▶ _Provided data_
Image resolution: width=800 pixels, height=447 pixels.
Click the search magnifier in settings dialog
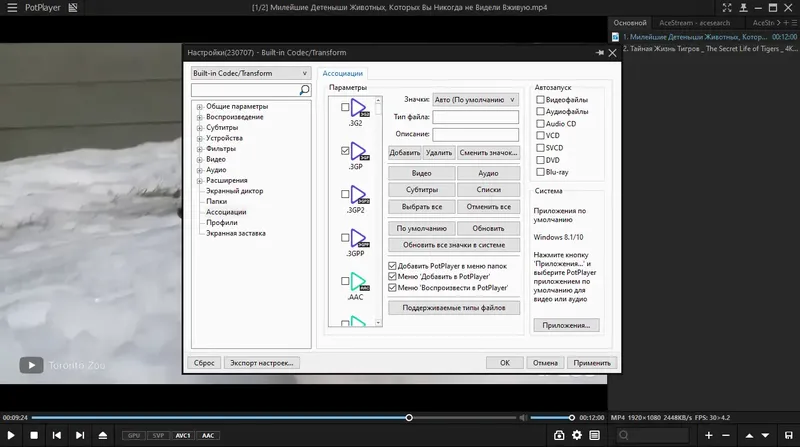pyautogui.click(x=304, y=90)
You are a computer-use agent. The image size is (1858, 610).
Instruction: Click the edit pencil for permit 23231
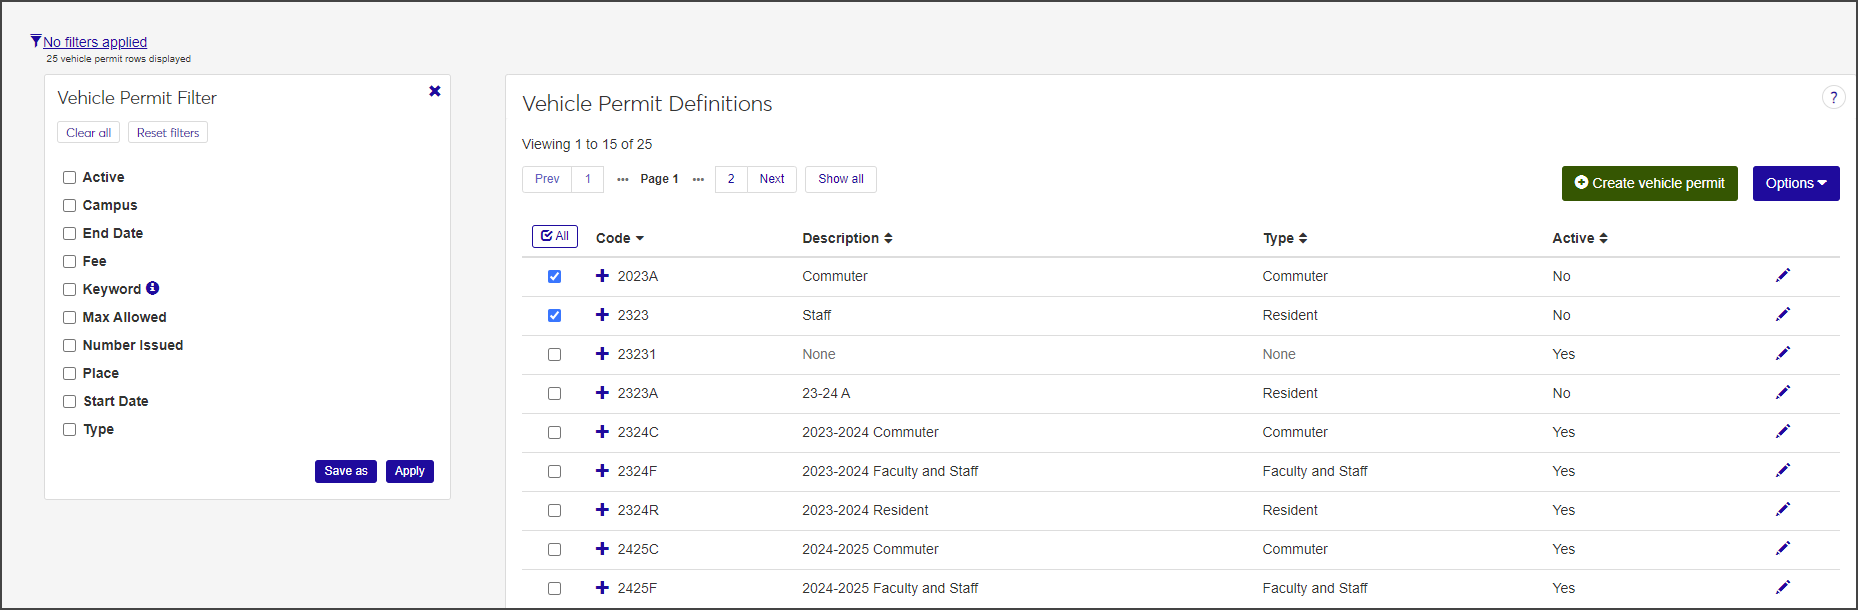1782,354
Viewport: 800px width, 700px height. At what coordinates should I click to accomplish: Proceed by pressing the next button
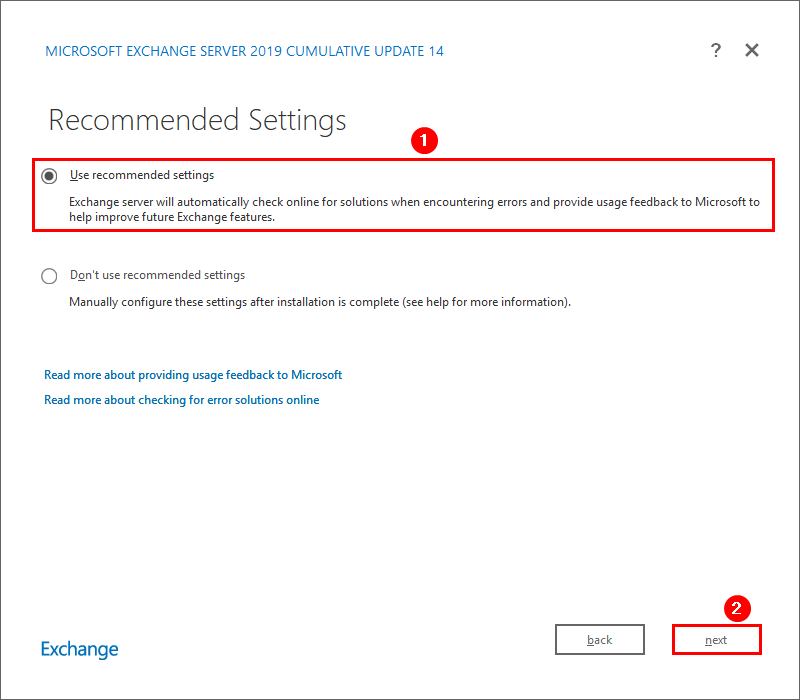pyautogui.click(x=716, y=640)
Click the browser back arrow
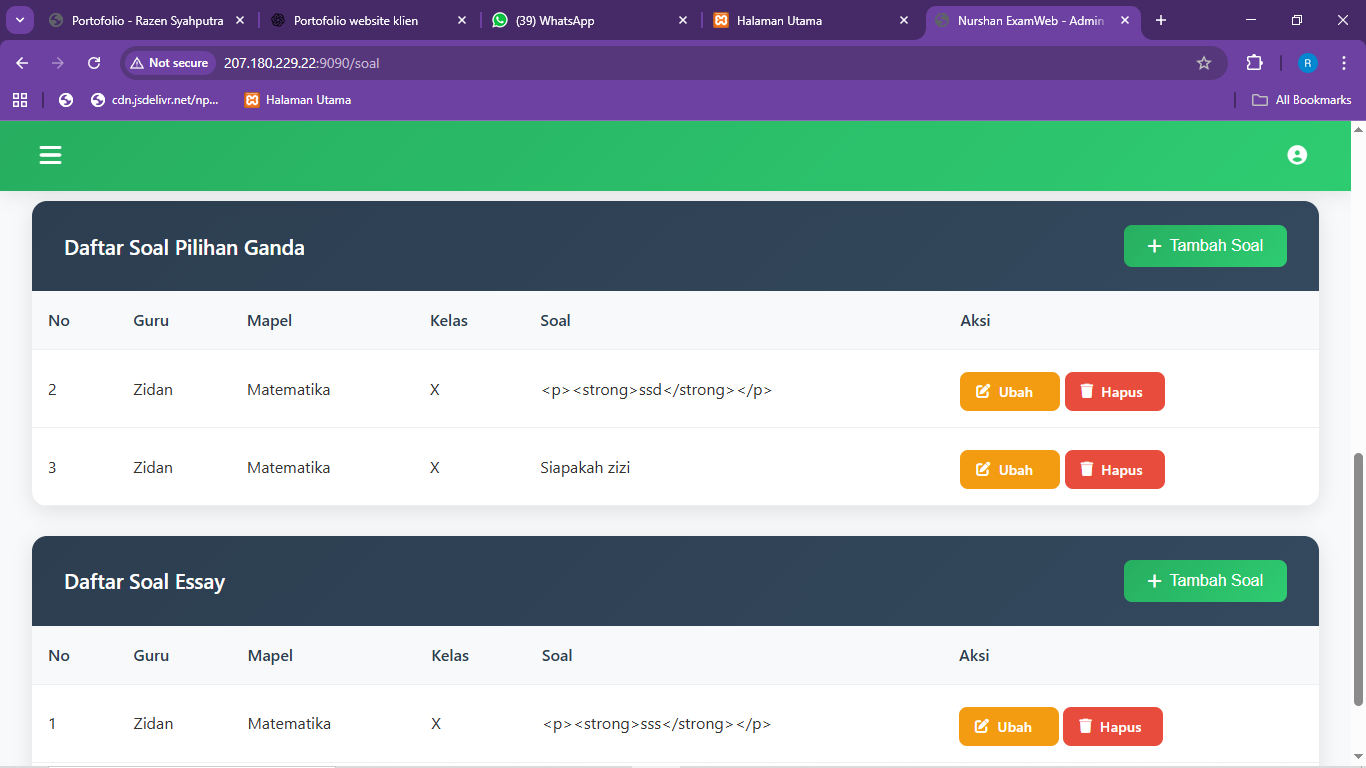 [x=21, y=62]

...

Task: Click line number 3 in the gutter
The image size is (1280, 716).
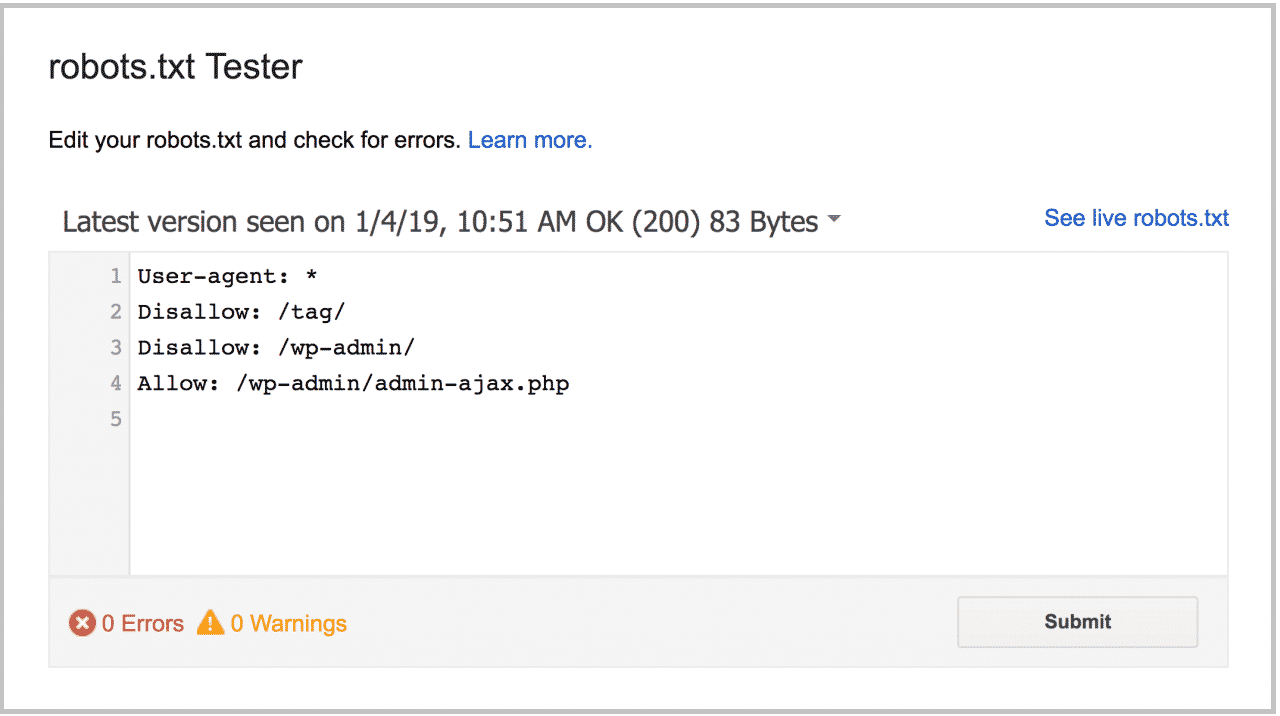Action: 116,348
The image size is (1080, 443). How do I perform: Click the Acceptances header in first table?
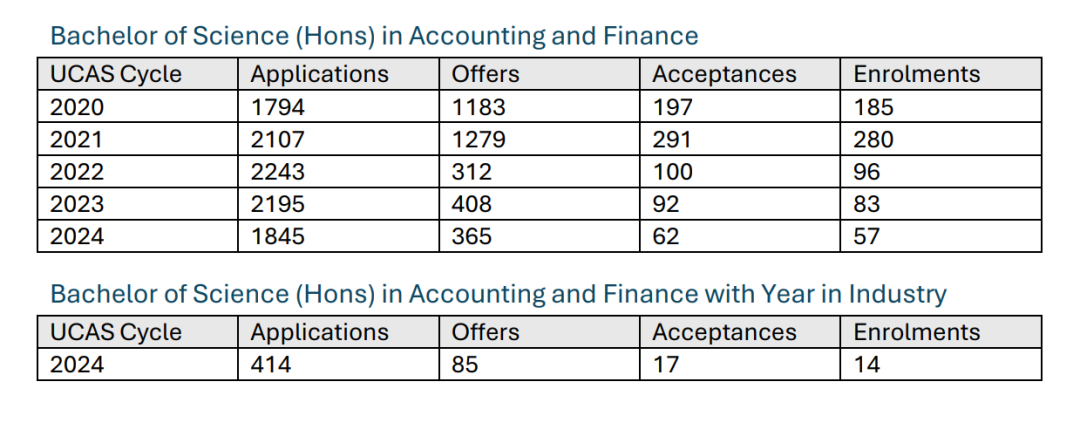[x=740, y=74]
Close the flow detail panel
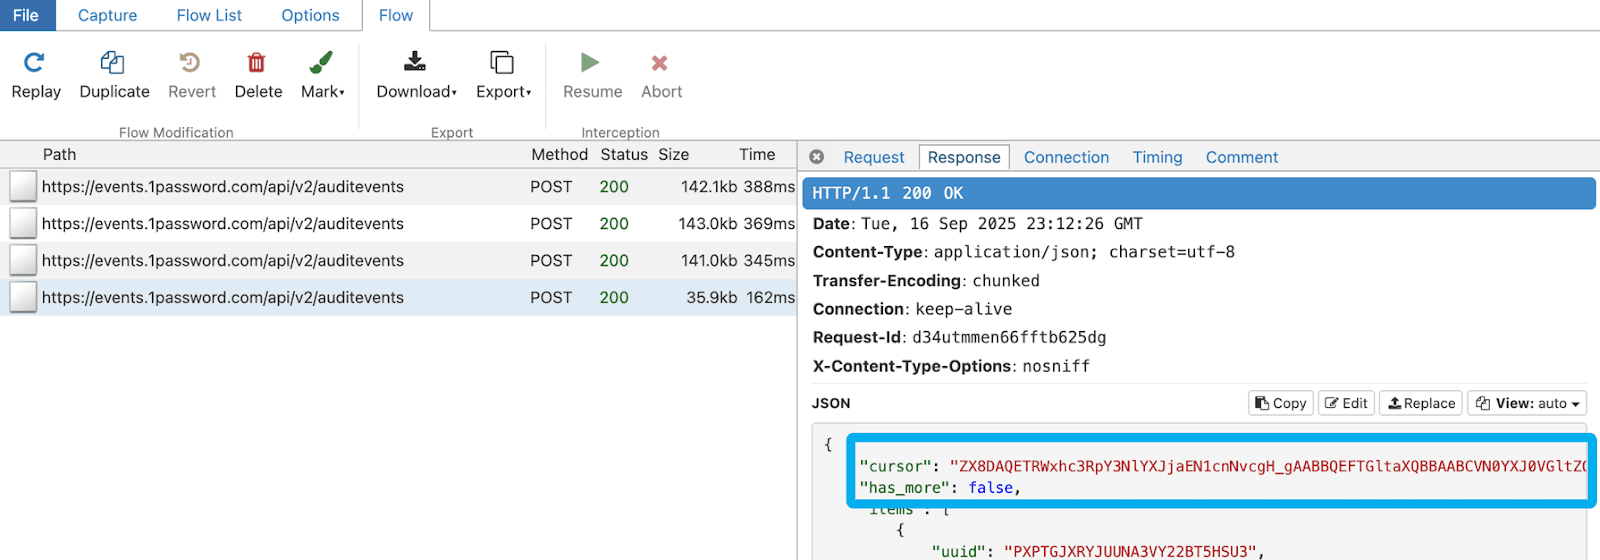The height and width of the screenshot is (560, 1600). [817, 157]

...

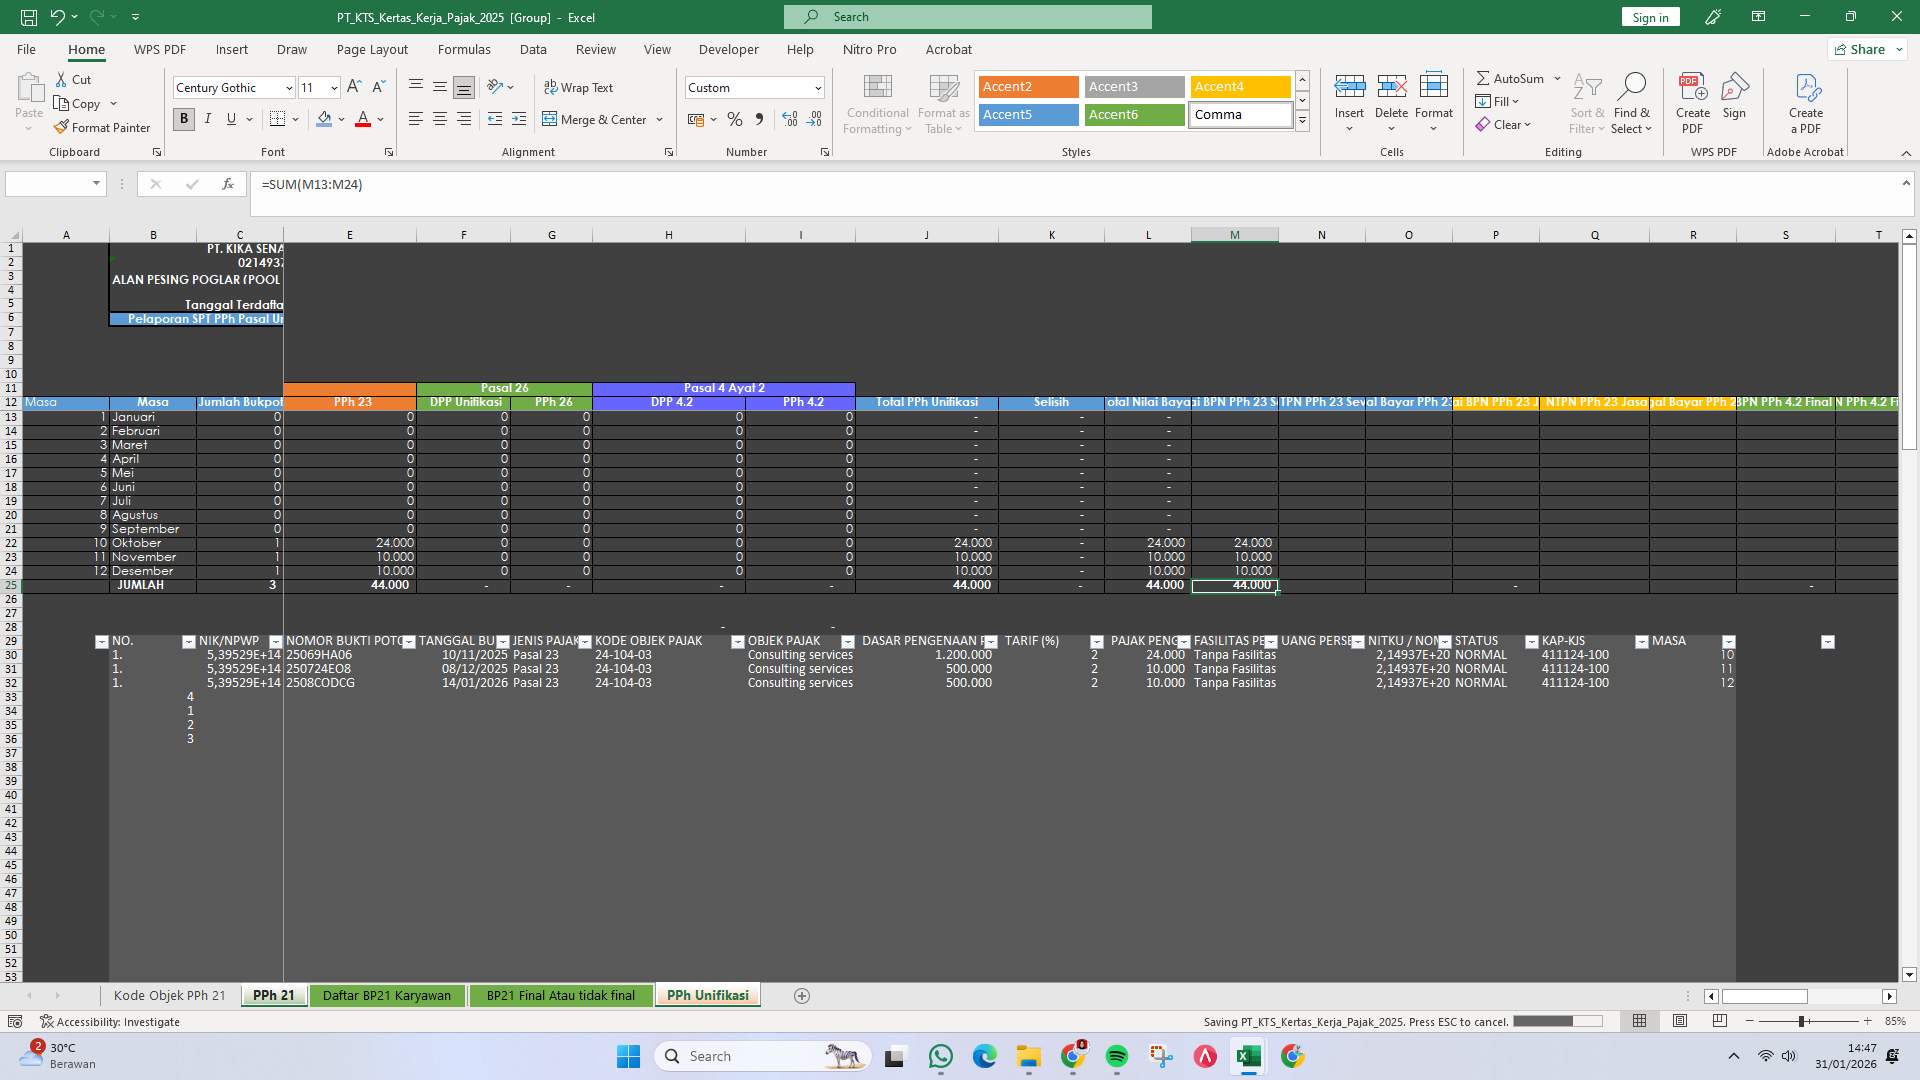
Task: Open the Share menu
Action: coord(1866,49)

▶ _The problem_
Copy the items above from the line containing "Image resolution: width=800" down to the line containing "[x=21, y=62]", swapping "search magnifier" for "search icon" and changing nothing else. Leave the pictures out.

▶ _Complete answer_
Image resolution: width=800 pixels, height=447 pixels.
Click the search icon in settings dialog
pyautogui.click(x=304, y=90)
You are a computer-use agent. The image size is (1858, 610).
Instruction: Click the edit pencil for permit 23231
1782,354
Viewport: 800px width, 700px height. At what coordinates should I click to accomplish: Proceed by pressing the next button
pyautogui.click(x=716, y=640)
Click the browser back arrow
 [x=21, y=62]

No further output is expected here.